* SELECTED TEXT:

This past weekend a friend of mine passed from this world to be with God. She wasn’t just a casual friend, she was a pediatric oncology parent, a kindred spirit, a lady who knew what I know: that childhood cancer is a life long journey. But she also knew one extra thing that I haven’t had to experience, what it feels like to have cancer.

Since 1987, I have met many parents who were told “your child has cancer.” And unfortunately some of these parents were also diagnosed with cancer. The number is to great for me to recollect in this moment of grief but, if I had to make a case for cancer and a genetic component I would be convinced.

I can still remember the day my friends daughter was diagnosed with cancer. Jason was one month into his own treatment for T-Cell Leukemia when we met this new family. We walked the corridors of the hospital together as our children were hooked up to IV pumps that delivered chemotherapy for the cure. This new family came to the first Christmas party in 1988 and we became comrades in our children’s battle for survival.

Today, I cry tears for my dear friend who fought her own lengthy and fierce fight with cancer. When you are crying and not quite sure how to fully express some of the moments you shared with other parents it’s handy to go back to old journal entries. Here are two entries I made in my book “Count It All Joy.”

* PARTS OF THE EXERCISE:
1) In the text about a friend lost to cancer, what was Jason being treated for when the author met the new family?
2) Pick up the text about a friend lost to cancer after its last sentence and continue writing it.

* ENTRIES SUPPLIED:
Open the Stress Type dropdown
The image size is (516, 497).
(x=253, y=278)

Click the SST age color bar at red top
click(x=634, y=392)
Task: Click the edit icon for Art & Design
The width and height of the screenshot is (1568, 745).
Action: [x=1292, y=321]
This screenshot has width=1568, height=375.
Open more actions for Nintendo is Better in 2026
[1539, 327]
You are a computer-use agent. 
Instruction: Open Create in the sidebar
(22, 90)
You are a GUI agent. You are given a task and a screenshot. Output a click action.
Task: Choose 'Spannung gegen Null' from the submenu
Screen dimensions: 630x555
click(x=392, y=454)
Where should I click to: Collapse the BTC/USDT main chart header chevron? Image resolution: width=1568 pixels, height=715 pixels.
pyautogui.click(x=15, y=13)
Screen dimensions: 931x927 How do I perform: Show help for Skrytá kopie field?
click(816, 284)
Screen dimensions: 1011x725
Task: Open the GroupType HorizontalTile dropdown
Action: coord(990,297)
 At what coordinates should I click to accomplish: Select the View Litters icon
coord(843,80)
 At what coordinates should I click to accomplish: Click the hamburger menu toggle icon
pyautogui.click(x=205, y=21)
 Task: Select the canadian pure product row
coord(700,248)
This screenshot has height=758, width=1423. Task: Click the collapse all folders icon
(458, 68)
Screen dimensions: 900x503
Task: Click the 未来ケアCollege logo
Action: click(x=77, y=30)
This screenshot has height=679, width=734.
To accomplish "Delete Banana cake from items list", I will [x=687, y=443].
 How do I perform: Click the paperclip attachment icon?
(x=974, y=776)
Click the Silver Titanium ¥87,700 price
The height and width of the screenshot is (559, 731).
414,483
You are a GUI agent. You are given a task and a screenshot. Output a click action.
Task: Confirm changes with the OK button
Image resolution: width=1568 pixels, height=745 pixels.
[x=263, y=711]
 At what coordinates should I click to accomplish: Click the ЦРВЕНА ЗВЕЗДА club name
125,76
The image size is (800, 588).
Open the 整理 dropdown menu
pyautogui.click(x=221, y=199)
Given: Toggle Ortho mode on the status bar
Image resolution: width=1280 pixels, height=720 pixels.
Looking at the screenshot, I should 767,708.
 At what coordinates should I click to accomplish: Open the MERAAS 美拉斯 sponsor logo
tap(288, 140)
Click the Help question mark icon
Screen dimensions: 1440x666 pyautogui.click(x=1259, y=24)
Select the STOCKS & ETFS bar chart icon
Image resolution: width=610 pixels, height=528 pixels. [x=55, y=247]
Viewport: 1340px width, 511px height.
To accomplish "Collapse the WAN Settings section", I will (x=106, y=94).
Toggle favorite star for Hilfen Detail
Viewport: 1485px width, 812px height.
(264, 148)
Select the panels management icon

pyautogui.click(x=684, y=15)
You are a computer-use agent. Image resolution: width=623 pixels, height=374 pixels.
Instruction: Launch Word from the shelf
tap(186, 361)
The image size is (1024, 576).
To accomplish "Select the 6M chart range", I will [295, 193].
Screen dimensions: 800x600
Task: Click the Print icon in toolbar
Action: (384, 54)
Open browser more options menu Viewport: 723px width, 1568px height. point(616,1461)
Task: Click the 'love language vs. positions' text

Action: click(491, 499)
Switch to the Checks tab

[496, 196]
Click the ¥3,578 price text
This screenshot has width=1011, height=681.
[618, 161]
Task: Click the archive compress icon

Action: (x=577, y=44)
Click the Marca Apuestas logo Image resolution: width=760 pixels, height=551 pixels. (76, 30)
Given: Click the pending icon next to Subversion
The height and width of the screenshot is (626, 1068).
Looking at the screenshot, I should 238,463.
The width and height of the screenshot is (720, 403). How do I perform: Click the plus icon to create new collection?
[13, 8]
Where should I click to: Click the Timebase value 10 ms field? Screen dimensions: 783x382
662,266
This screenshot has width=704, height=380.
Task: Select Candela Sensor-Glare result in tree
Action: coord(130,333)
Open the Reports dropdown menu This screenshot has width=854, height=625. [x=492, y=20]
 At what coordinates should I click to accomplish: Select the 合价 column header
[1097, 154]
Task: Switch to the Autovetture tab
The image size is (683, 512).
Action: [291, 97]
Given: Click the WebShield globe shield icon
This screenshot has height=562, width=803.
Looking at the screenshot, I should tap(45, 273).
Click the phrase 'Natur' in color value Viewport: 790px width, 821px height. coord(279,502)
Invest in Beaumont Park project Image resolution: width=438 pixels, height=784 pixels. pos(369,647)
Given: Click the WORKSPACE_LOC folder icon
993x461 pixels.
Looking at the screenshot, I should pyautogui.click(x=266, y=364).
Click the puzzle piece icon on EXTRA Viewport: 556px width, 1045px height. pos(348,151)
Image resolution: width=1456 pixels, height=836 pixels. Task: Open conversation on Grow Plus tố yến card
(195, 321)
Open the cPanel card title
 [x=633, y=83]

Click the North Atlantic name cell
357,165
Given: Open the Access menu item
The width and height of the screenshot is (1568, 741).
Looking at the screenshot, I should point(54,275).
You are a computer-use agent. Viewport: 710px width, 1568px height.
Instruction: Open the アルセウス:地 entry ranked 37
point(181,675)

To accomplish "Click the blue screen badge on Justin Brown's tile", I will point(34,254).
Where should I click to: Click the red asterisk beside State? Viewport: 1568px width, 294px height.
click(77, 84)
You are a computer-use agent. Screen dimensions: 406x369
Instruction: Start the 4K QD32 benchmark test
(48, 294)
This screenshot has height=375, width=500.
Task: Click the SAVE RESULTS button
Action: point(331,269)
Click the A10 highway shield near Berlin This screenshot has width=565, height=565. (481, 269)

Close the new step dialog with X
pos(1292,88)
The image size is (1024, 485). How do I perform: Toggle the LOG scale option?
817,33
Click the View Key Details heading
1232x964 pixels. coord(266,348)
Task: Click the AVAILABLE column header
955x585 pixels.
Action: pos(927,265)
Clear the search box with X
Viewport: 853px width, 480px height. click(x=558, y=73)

* TASK RESULTS:
1) T-Cell Leukemia

2)
Two small entries in my book are just a tiny tribute to this incredible woman and her family. But, my pain is so layered and complicated that I have lost my words. So this will have to suffice.

Rest in peace, my friend and rejoice in the glory of God. You were a gift to all who knew you.

from Count It All Joy:

Monday, April 14th, 1997

Today I awake with pain in my heart. I want to scream! Instead I hug my puppy, T.J. I then spend 30 minutes on personal hygiene. I try to look good on the outside, hoping I will feel better on the inside.

As hard as I try to feed, clothe and entertain my children…despite the many kind people who have shared their prayers and gifts with us, there remains a pain within me that I cannot escape. I will look for beauty, romance and JOY today.

I have the pleasure of driving Ashley and Michael to school. Ashley is 12 years old and is fighting her second battle with leukemia. She was two years old when she was first diagnosed. Last summer, after camp, she wasn’t feeling well, and the doctors found that the abnormal while blood cells had invaded her bone marrow once again. Ashley is very quiet and brave as she faces the challenges put before her. The least I can do is to drive her and her brother Michael to school when her parents need help. The two of them have been a wonderful gift to me with their teasing and joking natures.

Tuesday, May 6th 1997

This morning I shaved my head. Why I am not sure, but afterwards I felt very pleased. Both with the new look I created and with the freedom I felt in being allowed to shave my head. Through the shaving, the trimming and the cleaning, it suddenly occurred to me that fear is what causes my physical pain. For a few brief minutes I felt freedom, happiness and Joy.

In the small bathroom of white and soft pastels, there was my body in the skin nature gave me, hair falling to the floor. I had control of the razor. “Shaving and Freedom!” I said to myself.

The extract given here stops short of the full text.